¿Y si te dijera que uno de los mayores avances de la medicina moderna nació en un sótano lleno de gritos, sangre y tortura? Esta es la perturbadora historia de J. Marion Sims, el hombre que la historia coronó como el "padre de la ginecología", pero cuyo legado esconde un secreto tan oscuro que la ciudad de Nueva York tuvo que arrancar su estatua de Central Park tras años de furia y protestas.
Imagínate viajar a Alabama en el año 1845. El dolor de las mujeres tras partos traumáticos era una condena a muerte social debido a las fístulas, una condición médica que las dejaba con incontinencia crónica. Sims prometió encontrar la cura, pero el precio de su obsesión lo pagaron los cuerpos de mujeres negras esclavizadas. Tres nombres han quedado grabados en la infamia de la ciencia: Anarcha, Betsey y Lucy. Ellas no eran pacientes; eran propiedad.
Aquí es donde la historia se vuelve verdaderamente escalofriante. Sims realizó decenas de cirugías experimentales en los órganos reproductores de estas mujeres. ¿El detalle más aterrador? Lo hizo sin usar un solo miligramo de anestesia. El cirujano se justificaba bajo una de las mentiras más racistas y crueles de la época: la teoría científica de que las personas negras tenían un sistema nervioso inferior y, por lo tanto, no sentían el dolor de la misma forma que los blancos. Anarcha, una joven de apenas 17 años, fue sometida a más de treinta cirugías consecutivas en carne viva, amarrada a una mesa mientras los aprendices de Sims observaban el horror.
Mientras Sims ganaba fama mundial, inventaba el espéculo vaginal que se usa hoy en todos los hospitales del planeta y fundaba instituciones médicas prestigiosas, el sufrimiento de sus víctimas quedaba sepultado bajo el peso del éxito. La medicina avanzó, sí, pero a costa de una carnicería humana que hoy sería catalogada como un crimen de lesa humanidad.

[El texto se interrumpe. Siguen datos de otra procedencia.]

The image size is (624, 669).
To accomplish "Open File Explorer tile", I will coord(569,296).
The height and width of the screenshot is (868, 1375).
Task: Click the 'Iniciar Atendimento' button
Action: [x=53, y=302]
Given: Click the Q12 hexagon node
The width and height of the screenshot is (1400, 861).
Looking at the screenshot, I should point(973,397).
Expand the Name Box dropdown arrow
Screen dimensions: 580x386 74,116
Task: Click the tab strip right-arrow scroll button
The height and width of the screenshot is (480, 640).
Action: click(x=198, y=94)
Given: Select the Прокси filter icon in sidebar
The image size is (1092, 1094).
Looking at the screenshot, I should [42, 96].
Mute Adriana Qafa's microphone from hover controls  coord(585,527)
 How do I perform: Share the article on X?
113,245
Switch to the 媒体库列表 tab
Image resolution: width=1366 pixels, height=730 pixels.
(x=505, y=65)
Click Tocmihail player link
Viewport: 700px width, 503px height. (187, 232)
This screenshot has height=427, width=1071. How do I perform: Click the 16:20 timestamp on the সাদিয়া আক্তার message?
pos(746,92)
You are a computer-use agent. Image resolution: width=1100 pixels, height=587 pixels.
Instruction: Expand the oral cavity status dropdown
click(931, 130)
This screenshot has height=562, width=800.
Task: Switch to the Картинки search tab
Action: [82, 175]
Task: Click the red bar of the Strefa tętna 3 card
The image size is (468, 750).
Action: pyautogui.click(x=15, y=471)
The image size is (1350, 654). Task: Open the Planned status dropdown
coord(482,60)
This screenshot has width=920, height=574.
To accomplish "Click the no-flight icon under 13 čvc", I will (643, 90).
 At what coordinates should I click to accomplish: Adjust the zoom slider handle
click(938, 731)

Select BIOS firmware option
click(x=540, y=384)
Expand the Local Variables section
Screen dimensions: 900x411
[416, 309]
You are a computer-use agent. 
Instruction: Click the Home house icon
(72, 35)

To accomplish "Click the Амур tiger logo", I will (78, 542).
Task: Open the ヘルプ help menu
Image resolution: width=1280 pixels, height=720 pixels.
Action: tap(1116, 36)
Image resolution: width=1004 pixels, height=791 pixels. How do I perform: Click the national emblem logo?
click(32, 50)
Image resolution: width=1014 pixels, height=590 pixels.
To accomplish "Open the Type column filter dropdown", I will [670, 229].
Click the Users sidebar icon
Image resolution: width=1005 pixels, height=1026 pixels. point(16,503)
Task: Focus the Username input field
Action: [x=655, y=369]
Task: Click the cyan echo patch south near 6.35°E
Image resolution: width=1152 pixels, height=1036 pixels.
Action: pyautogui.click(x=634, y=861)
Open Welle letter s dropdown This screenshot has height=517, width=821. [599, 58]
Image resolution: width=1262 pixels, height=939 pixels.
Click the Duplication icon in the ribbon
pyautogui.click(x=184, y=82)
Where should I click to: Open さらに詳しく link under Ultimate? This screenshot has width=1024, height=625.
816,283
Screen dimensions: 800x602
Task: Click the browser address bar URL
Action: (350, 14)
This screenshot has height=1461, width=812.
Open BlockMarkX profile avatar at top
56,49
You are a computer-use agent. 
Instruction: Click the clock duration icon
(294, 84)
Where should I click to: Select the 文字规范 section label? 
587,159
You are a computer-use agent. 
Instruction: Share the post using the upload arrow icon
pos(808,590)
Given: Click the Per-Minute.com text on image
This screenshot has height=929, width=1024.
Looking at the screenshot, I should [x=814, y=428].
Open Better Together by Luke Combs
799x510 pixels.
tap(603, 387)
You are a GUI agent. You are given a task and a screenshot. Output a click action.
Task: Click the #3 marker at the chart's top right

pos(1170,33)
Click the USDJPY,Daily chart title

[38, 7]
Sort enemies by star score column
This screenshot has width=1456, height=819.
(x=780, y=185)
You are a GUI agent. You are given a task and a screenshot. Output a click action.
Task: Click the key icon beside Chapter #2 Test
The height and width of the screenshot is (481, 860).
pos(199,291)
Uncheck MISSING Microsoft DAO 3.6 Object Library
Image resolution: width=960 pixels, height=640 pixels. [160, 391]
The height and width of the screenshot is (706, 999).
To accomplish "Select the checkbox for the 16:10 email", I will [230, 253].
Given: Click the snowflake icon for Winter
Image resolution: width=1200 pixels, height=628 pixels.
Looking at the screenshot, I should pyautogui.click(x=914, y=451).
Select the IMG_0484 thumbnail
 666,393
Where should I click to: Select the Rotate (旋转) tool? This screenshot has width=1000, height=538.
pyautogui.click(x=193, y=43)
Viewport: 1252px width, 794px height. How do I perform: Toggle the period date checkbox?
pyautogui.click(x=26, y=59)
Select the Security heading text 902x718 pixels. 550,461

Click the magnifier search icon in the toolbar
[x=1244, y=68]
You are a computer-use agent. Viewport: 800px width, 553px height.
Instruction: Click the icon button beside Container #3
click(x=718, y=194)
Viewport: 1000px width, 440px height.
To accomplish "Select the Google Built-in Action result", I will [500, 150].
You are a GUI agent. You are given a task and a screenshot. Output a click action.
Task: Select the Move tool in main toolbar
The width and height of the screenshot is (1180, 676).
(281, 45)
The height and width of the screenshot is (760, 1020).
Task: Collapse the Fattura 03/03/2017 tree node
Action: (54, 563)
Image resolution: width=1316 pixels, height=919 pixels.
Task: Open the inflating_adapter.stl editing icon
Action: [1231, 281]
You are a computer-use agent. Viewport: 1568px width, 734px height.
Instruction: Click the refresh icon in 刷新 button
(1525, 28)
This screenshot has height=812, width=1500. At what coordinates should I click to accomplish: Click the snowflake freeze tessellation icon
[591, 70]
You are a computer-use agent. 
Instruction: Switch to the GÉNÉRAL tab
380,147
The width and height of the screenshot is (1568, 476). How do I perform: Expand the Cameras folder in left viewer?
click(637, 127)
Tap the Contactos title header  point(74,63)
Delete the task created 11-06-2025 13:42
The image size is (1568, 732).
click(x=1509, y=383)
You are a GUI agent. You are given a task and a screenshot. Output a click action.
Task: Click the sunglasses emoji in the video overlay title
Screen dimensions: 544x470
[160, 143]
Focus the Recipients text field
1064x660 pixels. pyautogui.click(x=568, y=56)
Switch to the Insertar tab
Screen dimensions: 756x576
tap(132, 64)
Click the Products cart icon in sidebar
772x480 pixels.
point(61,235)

La caída de su monumento en Nueva York no fue solo un acto político; fue el despertar de una sociedad que exige reescribir la historia. El debate incendia las redes: ¿Se puede aplaudir el descubrimiento científico si el método para conseguirlo fue una tortura sádica? Sims salvó a millones de mujeres en el futuro, pero destrozó las vidas de las esclavas que lo hicieron posible. Al final del día, la estatua se ha ido, pero las cicatrices de la ciencia siguen abiertas. ¿Héroe de la medicina o monstruo de la historia?